Чагатаев понимал Веру. Он обнял ее и долго держал близ груди, чтобы успокоить ее хотя бы своим теплом, потому что мнимое страданье наиболее безутешно и слову не поддается.

Вера начала отходить от горя.

— Ксеня тебя тоже полюбит… Я воспитаю ее, внушу ей память о тебе, сделаю из тебя героя. Ты надейся, Назар, — годы пройдут быстро, а я привыкну к разлуке.

— Зачем привыкать к худому? — сказал Чагатаев; он не мог понять, почему счастье кажется всем невероятным и люди стремятся прельщать друг друга лишь грустью.

Чагатаеву горе надоело с детства, а теперь, когда он стал образованным, ему оно представлялось пошлостью, и он решил устроить на родине счастливый мир блаженства, а больше неизвестно, что делать в жизни.

— Ничего, — сказал Чагатаев и погладил Вере ее большой живот, где лежал ребенок, житель будущего счастья. — Рожай его скорее, он будет рад.

— А может, нет, — сомневалась Вера. — Может, он будет вечный страдалец.

— Мы больше не допустим несчастья, — ответил Чагатаев.

— Кто такие, вы?

— Мы, — тихо и неопределенно подтвердил Чагатаев. Он почему-то стыдился говорить ясно и слегка покраснел, словно тайная мысль его была нехороша.

Вера обняла его на прощанье — она следила за часами, разлука подходила близко.

— Я знаю, ты будешь счастлив, у тебя чистое сердце. Возьми тогда к себе мою Ксеню.

Она заплакала от своей любви и неуверенности в будущем; ее лицо вначале стало еще более безобразным, потом слезы омыли его, и оно приобрело незнакомый вид, точно Вера глядела издалека чужими глазами.

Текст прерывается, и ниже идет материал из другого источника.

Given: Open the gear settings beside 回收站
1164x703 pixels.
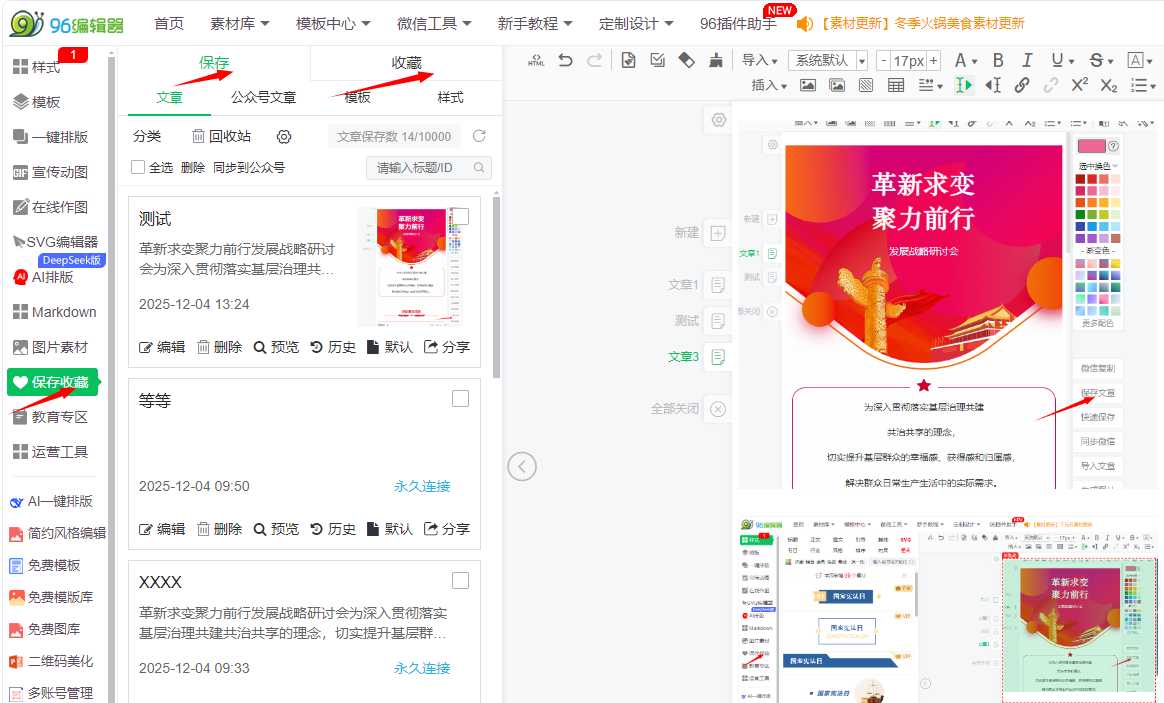Looking at the screenshot, I should 284,137.
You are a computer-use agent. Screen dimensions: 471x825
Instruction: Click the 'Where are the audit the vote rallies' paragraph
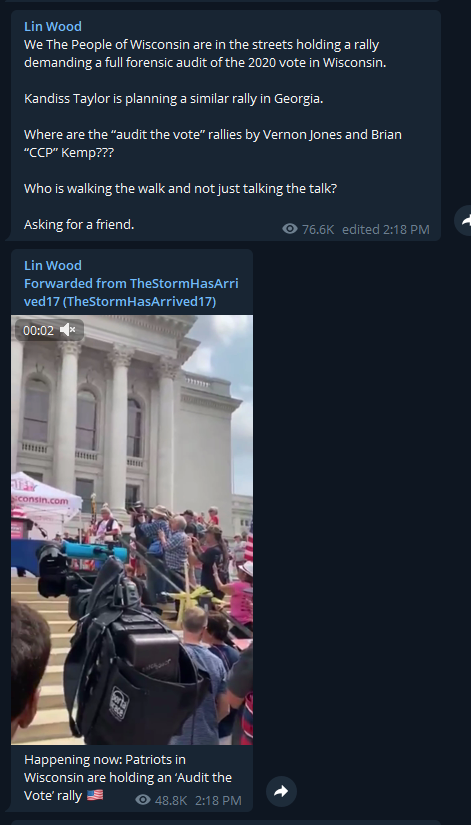tap(213, 144)
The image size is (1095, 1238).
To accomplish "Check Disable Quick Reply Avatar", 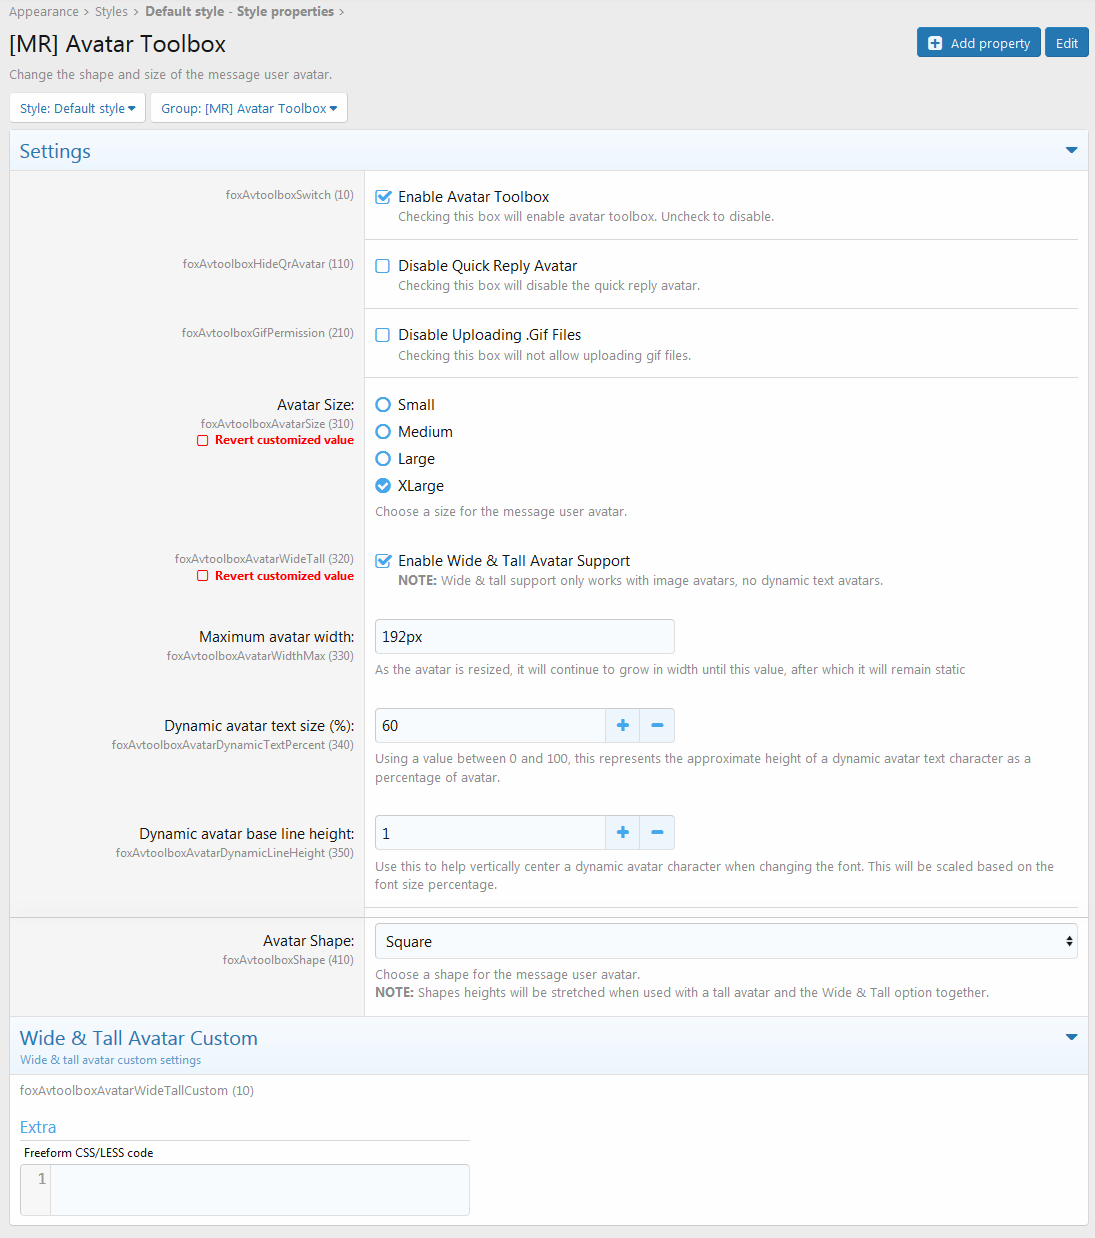I will (383, 266).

Поезд давно покинул Москву; прошло уже несколько суток езды. Чагатаев стоял у окна, он узнавал те места, где он ходил в детстве, или они были другие, но похожие в точности. Такая же земля, пустынная и старческая, дует тот же детский ветер, шевеля скулящие былинки, и пространство просторно и скучно, как унылая чуждая душа; Чагатаеву хотелось иногда выйти из поезда и пойти пешком, подобно оставленному всеми ребенку. Но детство и старое время давно прошло. Он видел на степных маленьких станциях портреты вождей; часто эти портреты были самодельными и приклеены где-нибудь к забору. Портреты, вероятно, мало походили на тех, кого они изображали, но их рисовала, может быть, детская пионерская рука и верное чувство: один походил на старика, на доброго отца всех безродных людей на земле; однако художник, не думая, старался сделать лицо похожим и на себя, чтобы видно было, что он теперь живет не один на свете и у него есть отцовство и родство, — поэтому искусство становилось сильнее неумелости. И сейчас же за такой станцией можно видеть, как разные люди рыли землю, сажали что-то или строили, чтобы приготовить место жизни и приют для бесприютных. Порожних, нелюдимых станций, где можно жить лишь в изгнании, Чагатаев не видел; везде человек работал, отходя сердцем от векового отчаяния, от безотцовщины и всеобщего злобного беспамятства.